Abstract:Neural networks are increasingly used in environmental science applications. Furthermore, neural network models are trained by minimizing a loss function, and it is crucial to choose the loss function very carefully for environmental science applications, as it determines what exactly is being optimized. Standard loss functions do not cover all the needs of the environmental sciences, which makes it important for scientists to be able to develop their own custom loss functions so that they can implement many of the classic performance measures already developed in environmental science, including measures developed for spatial model verification.
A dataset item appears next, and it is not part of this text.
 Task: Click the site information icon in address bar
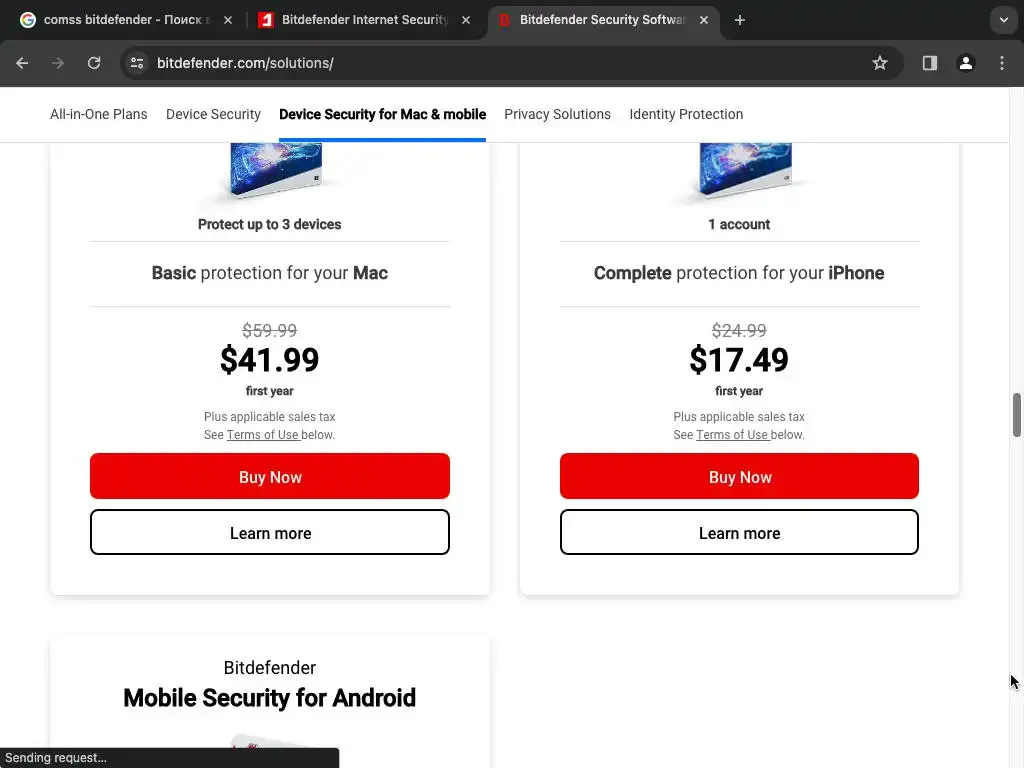137,63

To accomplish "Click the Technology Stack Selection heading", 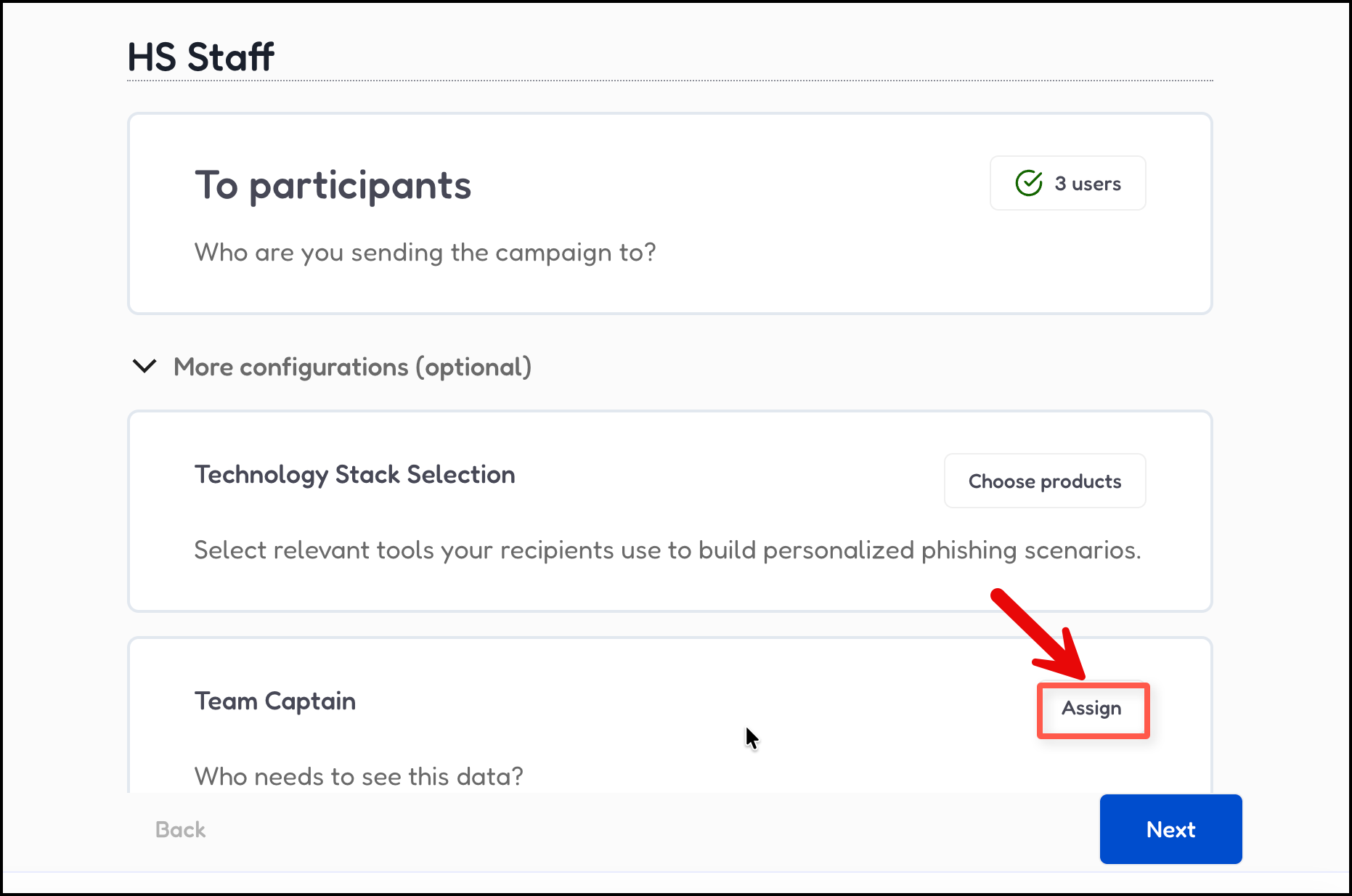I will (x=354, y=475).
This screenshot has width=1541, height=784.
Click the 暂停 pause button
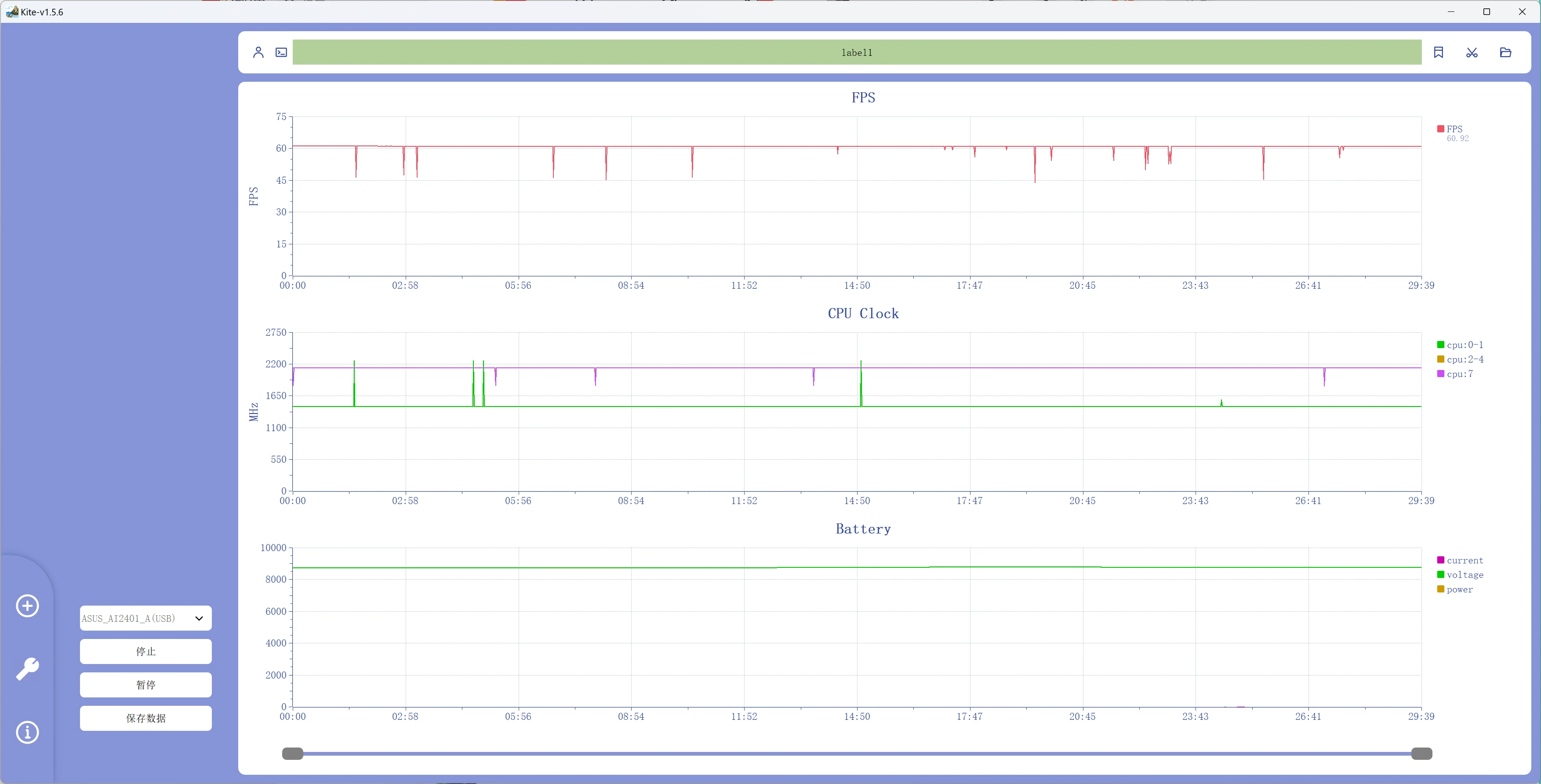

However, there are very few resources available that cover the basics of custom loss function development comprehensively, and to the best of our knowledge none that focus on the needs of environmental scientists. This document seeks to fill this gap by providing a guide on how to write custom loss functions targeted toward environmental science applications. Topics include the basics of writing custom loss functions, common pitfalls, functions to use in loss functions, examples such as fractions skill score as loss function, how to incorporate physical constraints, discrete and soft discretization, and concepts such as focal, robust, and adaptive loss. While examples are currently provided in this guide for Python with Keras and the TensorFlow backend, the basic concepts also apply to other environments, such as Python with PyTorch. Similarly, while the sample loss functions provided here are from meteorology, these are just examples of how to create custom loss functions. Other fields in the environmental sciences have very similar needs for custom loss functions, e.g., for evaluating spatial forecasts effectively, and the concepts discussed here can be applied there as well. All code samples are provided in a GitHub repository.